Brookfield is in dialogue with the servicer of a loan secured against the Citypoint office tower in the City of London, an investor report circulated to bondholders says.
The tower was revalued at £670M in March, a 10% drop from the previous value of £740M. City office values have fallen further since then, with sales of assets like Lion Plaza resetting the mark.
Citypoint is a 706K SF, 35-storey tower that was built in 1962 and remodelled in 1998. The building has a £368M senior loan and a £92M mezzanine loan secured against it. That gives the building a loan-to-value ratio of 55%, or 68% if the mezzanine debt is factored in.

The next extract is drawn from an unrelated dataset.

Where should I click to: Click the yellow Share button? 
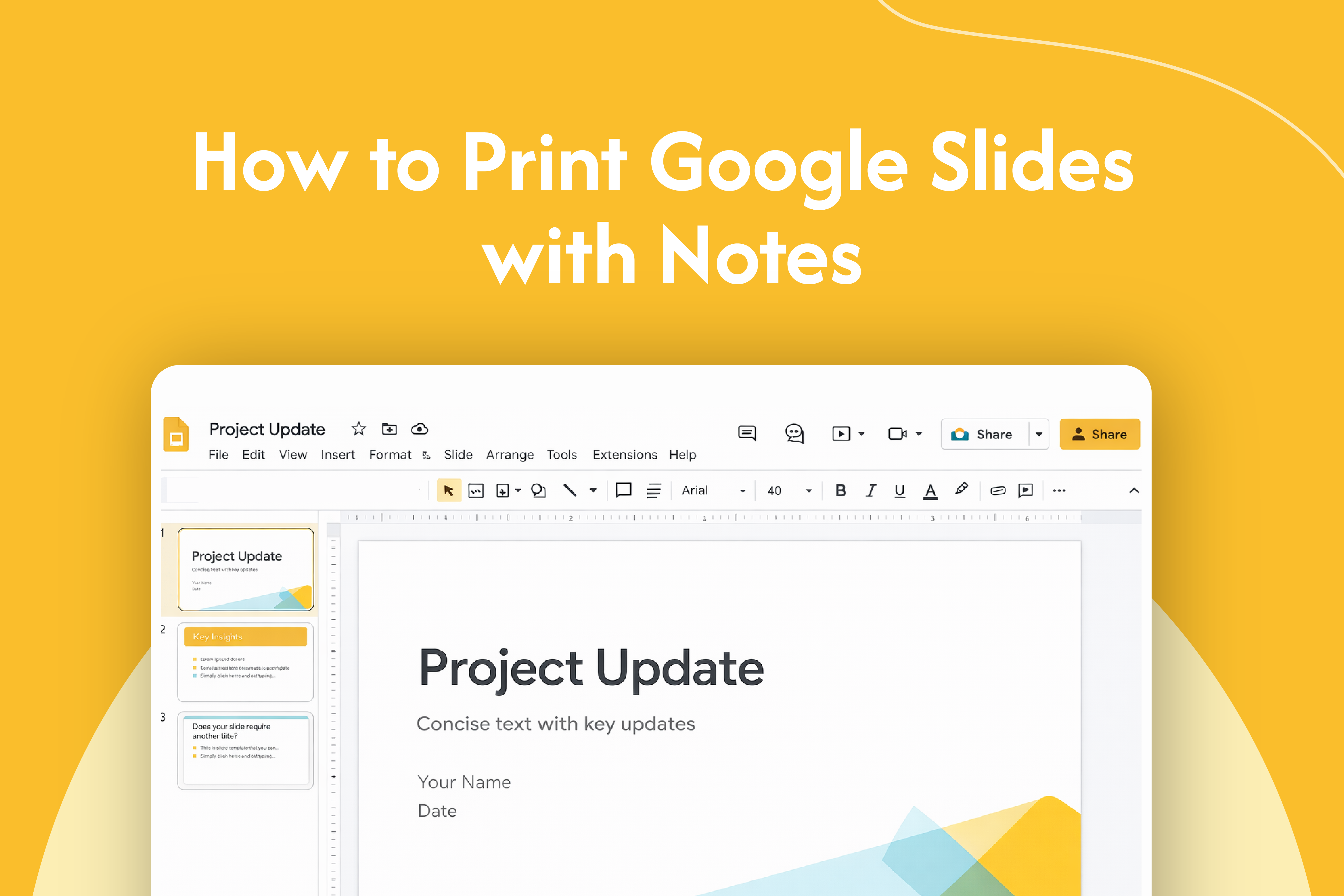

Brookfield bought the building for £561M in 2016, and the senior loan from Morgan Stanley was securitised in 2018.
The building was 18% vacant as of July, a report to bondholders from loan servicer Mount Street said. The annual rent is £32M, up £2M from a year ago, as rent-free periods have expired. The weighted average unexpired lease length is 7.3 years to tenants such as law firms Simpson Thacher & Bartlett and Simmons & Simmons.
“The servicer is in regular discussions with the borrower regarding the final maturity date in January 2024,” Mount Street said in the investor report.